How to mapreduce over google cloud storage file?
-
13-12-2019 - |
Question
from the app-engine mapreduce console (myappid.appspot.com/mapreduce/status) I have a mapreduce defined with input_reader: mapreduce.input_readers.BlobstoreLineInputReader that I have used successfully with a regular blobstore file, but it doesn't work with a Blobkey created from cloud storage with create_gs_key. when I run it, I get the error "BadReaderParamsError: Could not find blobinfo for key THEKEY". The input reader checks for the existence of a BlobInfo. Is there any work around to this? shouldn't BlobInfo.get(BLOBKEY FROM CS) return a blobinfo?
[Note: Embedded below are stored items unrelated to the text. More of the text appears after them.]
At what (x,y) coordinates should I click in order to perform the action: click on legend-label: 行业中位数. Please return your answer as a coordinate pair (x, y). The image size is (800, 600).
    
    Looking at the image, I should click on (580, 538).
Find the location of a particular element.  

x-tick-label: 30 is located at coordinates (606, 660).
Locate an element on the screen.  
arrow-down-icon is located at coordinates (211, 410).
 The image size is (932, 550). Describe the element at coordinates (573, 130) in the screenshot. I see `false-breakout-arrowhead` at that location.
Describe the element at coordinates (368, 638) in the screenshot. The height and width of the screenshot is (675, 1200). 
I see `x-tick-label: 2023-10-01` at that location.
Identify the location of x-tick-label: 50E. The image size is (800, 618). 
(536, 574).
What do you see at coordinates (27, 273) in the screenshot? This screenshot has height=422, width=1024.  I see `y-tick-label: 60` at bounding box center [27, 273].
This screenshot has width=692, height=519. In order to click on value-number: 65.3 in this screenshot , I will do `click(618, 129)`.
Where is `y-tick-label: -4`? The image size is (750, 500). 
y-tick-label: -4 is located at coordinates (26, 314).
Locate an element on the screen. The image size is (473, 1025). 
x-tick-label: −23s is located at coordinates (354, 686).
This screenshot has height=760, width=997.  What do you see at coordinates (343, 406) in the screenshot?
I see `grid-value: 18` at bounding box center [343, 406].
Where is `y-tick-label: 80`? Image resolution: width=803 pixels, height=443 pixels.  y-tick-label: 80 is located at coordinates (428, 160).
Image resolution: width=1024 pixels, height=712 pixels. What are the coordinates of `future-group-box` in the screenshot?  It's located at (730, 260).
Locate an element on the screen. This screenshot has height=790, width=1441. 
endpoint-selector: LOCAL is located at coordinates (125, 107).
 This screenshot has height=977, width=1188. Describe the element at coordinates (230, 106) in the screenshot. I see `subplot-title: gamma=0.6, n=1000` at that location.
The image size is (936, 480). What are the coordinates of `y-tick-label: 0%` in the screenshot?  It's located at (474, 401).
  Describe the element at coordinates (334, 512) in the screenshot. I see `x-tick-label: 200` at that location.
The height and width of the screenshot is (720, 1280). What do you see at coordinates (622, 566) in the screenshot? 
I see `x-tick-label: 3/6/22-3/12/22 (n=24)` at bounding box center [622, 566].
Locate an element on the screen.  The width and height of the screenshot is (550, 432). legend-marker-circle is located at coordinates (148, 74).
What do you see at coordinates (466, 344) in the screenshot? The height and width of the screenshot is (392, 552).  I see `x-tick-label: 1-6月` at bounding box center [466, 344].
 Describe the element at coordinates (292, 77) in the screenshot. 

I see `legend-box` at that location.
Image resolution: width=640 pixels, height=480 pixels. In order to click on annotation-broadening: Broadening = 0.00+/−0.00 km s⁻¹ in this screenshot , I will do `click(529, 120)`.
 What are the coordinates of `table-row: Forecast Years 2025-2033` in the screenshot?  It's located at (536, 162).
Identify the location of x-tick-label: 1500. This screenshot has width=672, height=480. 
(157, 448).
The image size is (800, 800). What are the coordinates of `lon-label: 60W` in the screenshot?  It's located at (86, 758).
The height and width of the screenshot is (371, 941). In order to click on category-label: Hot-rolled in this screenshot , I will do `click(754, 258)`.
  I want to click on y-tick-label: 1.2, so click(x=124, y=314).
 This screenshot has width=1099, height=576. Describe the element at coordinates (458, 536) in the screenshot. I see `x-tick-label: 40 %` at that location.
to get a blob_key from a google cloud storage file, I run this:
from google.appengine.ext import blobstore
READ_PATH = '/gs/mybucket/myfile.json'
blob_key = blobstore.create_gs_key(READ_PATH)
print blob_key
Solution
A community member created a LineInputReader for Cloud Storage as an issue on the appengine-mapreduce library: http://code.google.com/p/appengine-mapreduce/issues/detail?id=140
We've posted our modifications here: https://github.com/thinkjson/CloudStorageLineInputReader
We're using this to do MapReduce over about 4TB of data, and have been happy with it so far.
OTHER TIPS
Cloud Storage and BlobStore are two different storages, you can't pass a key from the Cloud Storage as a BlobStore key.
You will need to implement your own line reader over Cloud Storage file.